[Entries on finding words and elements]
▶

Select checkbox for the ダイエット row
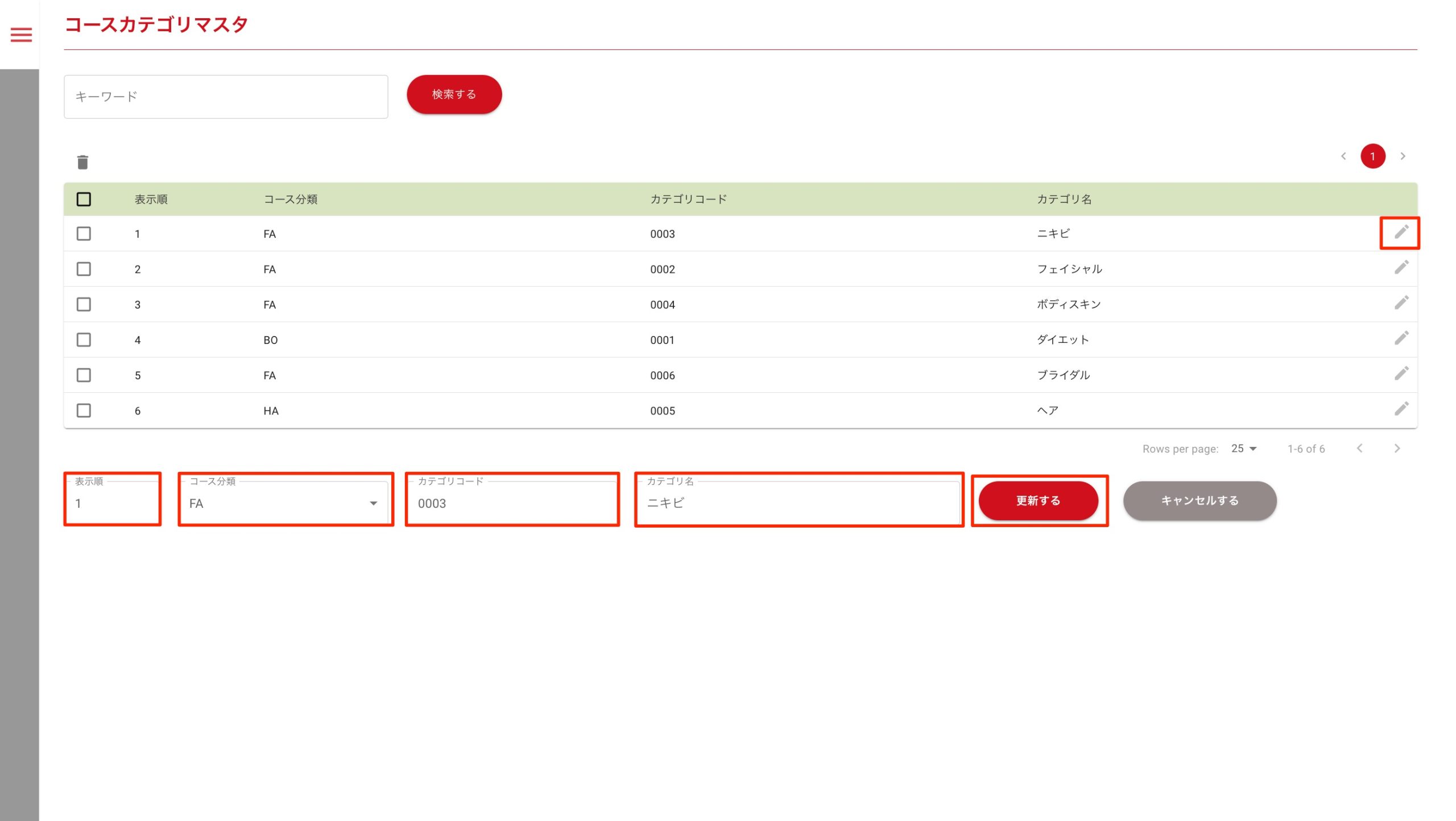Viewport: 1456px width, 821px height. point(84,339)
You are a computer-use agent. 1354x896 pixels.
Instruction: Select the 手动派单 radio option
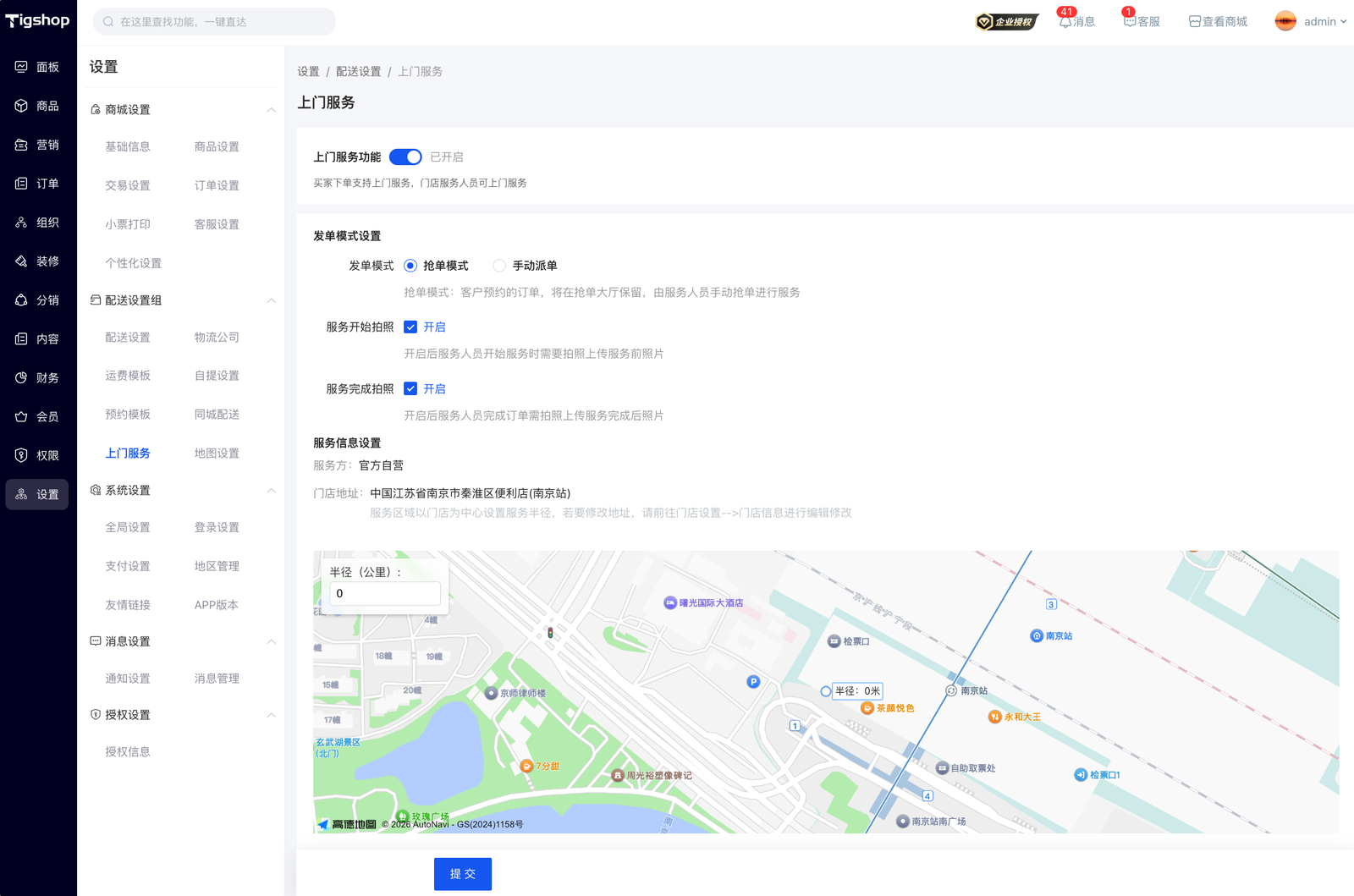point(500,266)
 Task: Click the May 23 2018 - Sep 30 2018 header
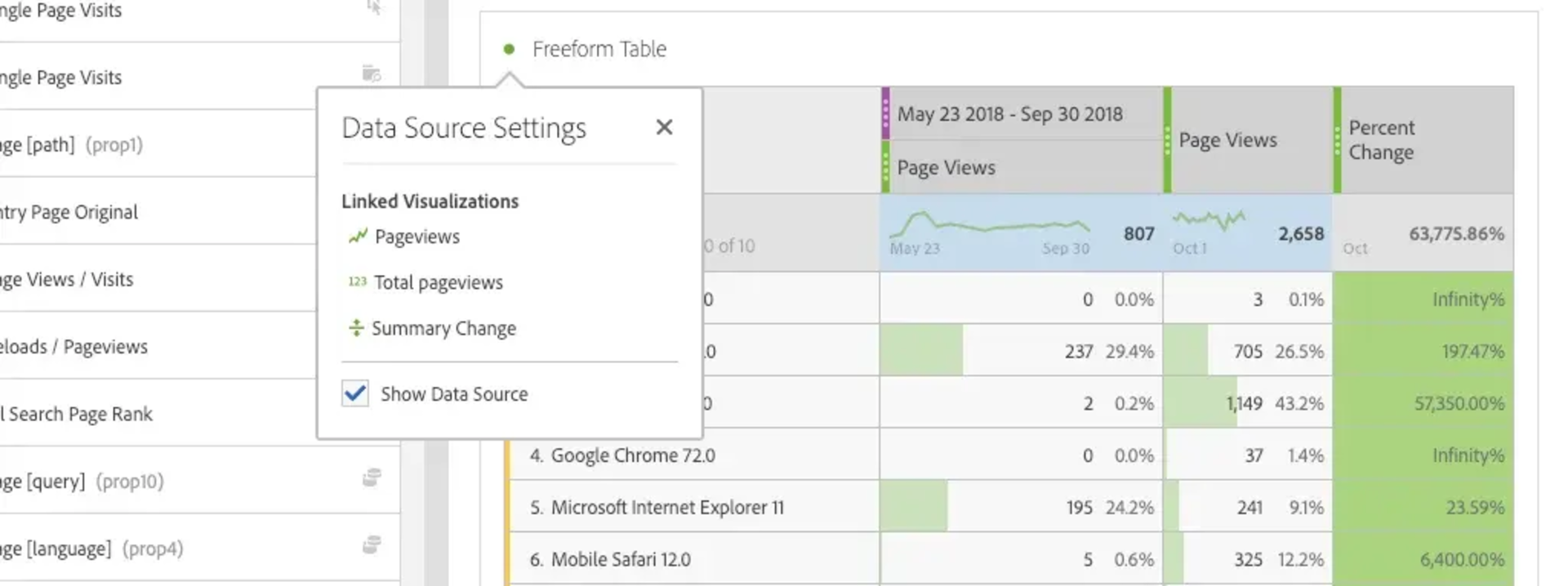click(x=1009, y=114)
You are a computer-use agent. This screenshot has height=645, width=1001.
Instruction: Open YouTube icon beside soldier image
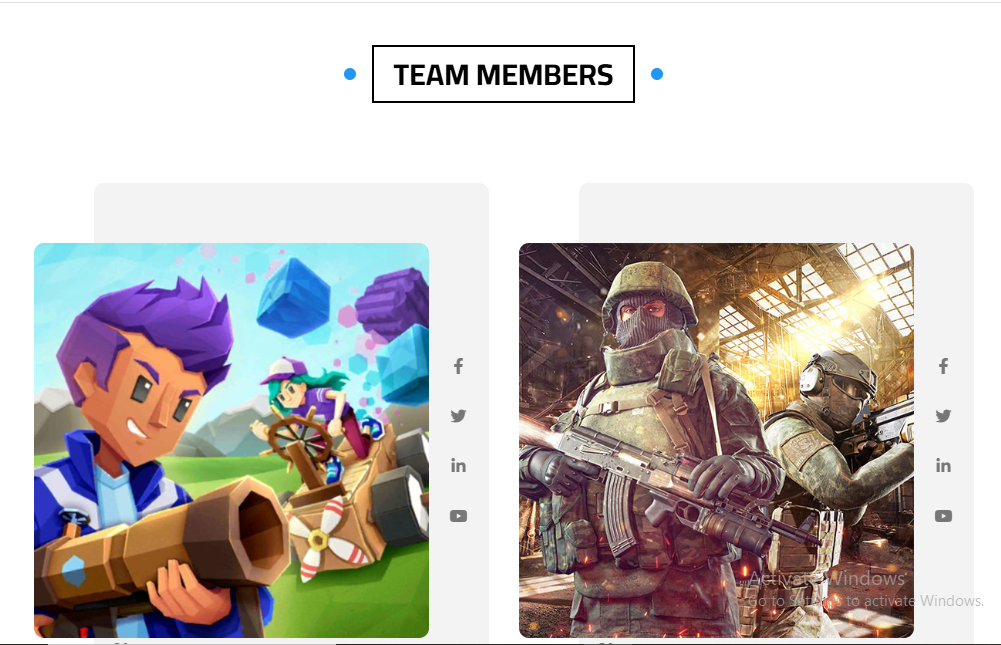[x=944, y=515]
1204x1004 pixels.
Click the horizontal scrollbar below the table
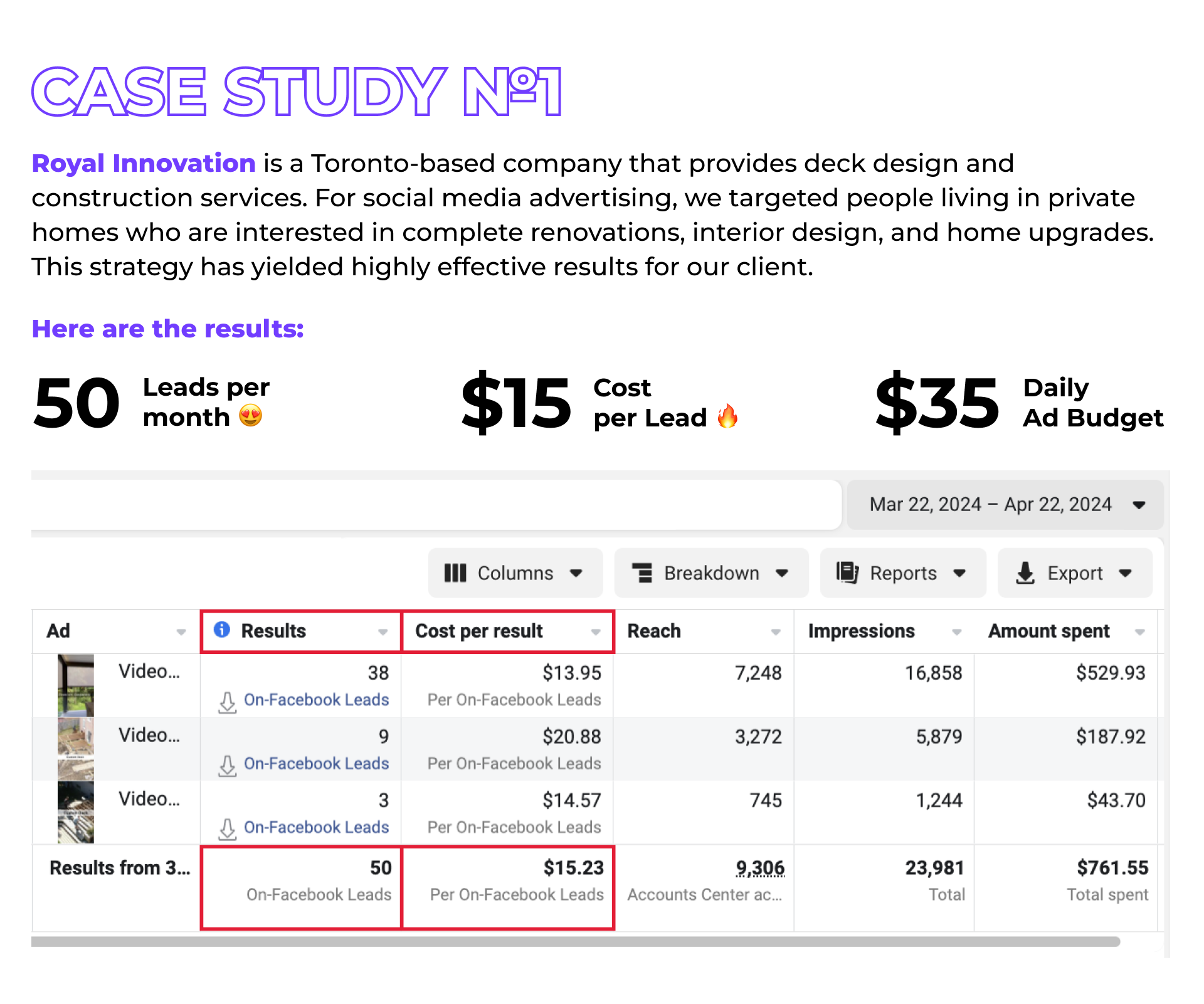click(575, 942)
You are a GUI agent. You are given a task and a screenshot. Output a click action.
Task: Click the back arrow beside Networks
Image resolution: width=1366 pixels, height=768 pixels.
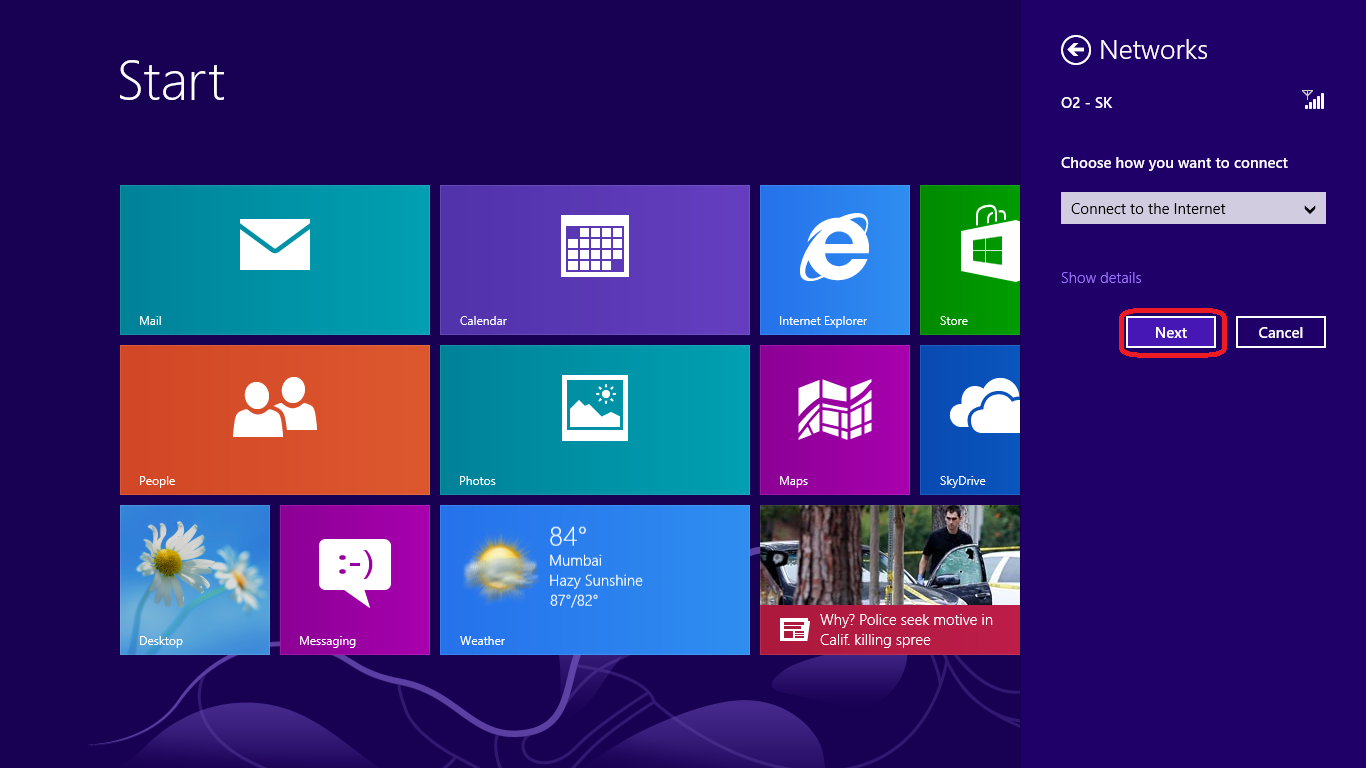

◀

== AIM OF THE EXERCISE ==
Turn the items into a Markdown table with the columns No. and Line, one row per line, starting at the line that contains "1204x1004 pixels." and continuing through the end of the items. Skip blank lines and leave the pictures out.

== OUTPUT ==
| No. | Line |
|---|---|
| 1 | 1204x1004 pixels. |
| 2 | Click the horizontal scrollbar below the table |
| 3 | click(575, 942) |
| 4 | You are a GUI agent. You are given a task and a screenshot. Output a click action. |
| 5 | Task: Click the back arrow beside Networks |
| 6 | Image resolution: width=1366 pixels, height=768 pixels. |